Si decide su un appalto di ristrutturazione sismica da 744mila euro
MANOPPELLO. È stata posticipata dal 16 al 18 novembre, ore 10, la gara d'appalto per l'adeguamento sismico della sede municipale di Manoppello, in piazza Giancarlo Cipressi. L'importo a base d'asta è di tutto rispetto poiché ammonta a circa 774mila euro di cui circa 14mila riguardano gli oneri per la sicurezza non soggetti a ribasso.
«L’intervento» spiega l'ingegner Andrea Bagagli, progettista e direttore dei lavori, «prevede interventi mirati soprattutto al livello del piano interrato, che consistono essenzialmente nell'inserimento nei pilastri di isolatori con due superfici di scorrimento concave con lo stesso raggio di curvatura, che consentono sia lo spostamento orizzontale che la rotazione». Insomma, un intervento di alta tecnologia studiato dal tecnico progettista, già noto a Manoppello per aver elaborato e diretto, nel periodo post-sisma del 2009, la messa in sicurezza degli storici archi di accesso al centro storico di Scesa San Leonardo e SanGiovanni.
Il lavoro è co-finanziato dai Lavori pubblici della Regione, ufficio che fa capo all'assessore Donato Di Matteo, il quale a suo tempo ebbe un ruolo di primo piano per il finanziamento della rotatoria sulla Tiburtina che permette l'accesso a Manoppello scalo. Il palazzo comunale fu realizzato agli inizi degli anni '80 ed ebbe un percorso un po' travagliato poiché poco tempo dopo l'inizio dei lavori, l'impresa ebbe seri problemi finanziari, per cui le opere furono interrotte e poi riprese dall'impresa locale Antonio Forcucci, che portò a termine l'edificio inaugurato nella primavera del 1988, epoca in cui era sindaco il compiantoGiancarlo Cipressi.

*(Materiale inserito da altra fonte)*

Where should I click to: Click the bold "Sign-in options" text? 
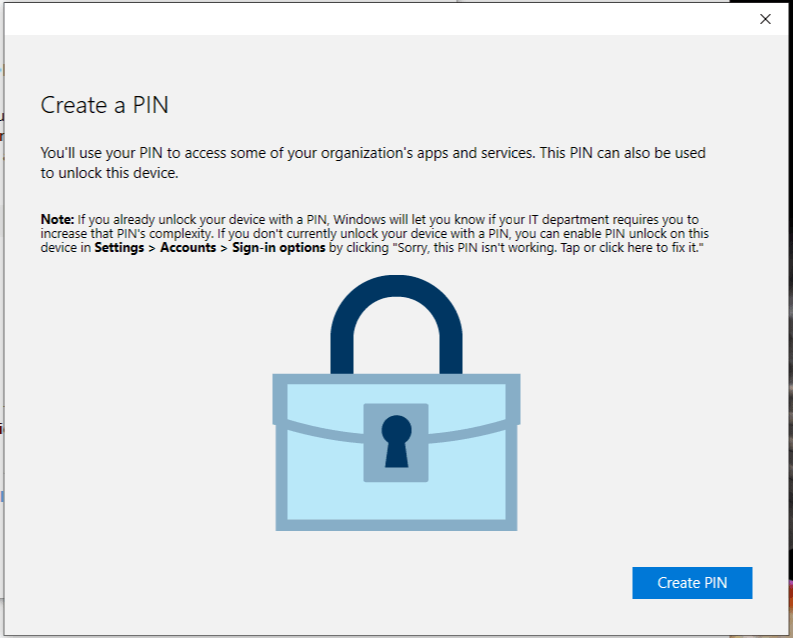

Dal punto di vista sismico, pertanto, il complesso edilizio non risponde alle normative vigenti e trattandosi di un palazzo strategico, si è reso necessario migliorarne la resistenza strutturale visto che una delle sue funzioni è quella di assicurare le operazioni coordinate dal nucleo di protezione civile. C’è stata dunque una buona tempestività da parte dell'amministrazione a chiedere il finanziamento. Ora si confida che le opere non blocchino il lavoro quotidiano negli uffici. (w.te.)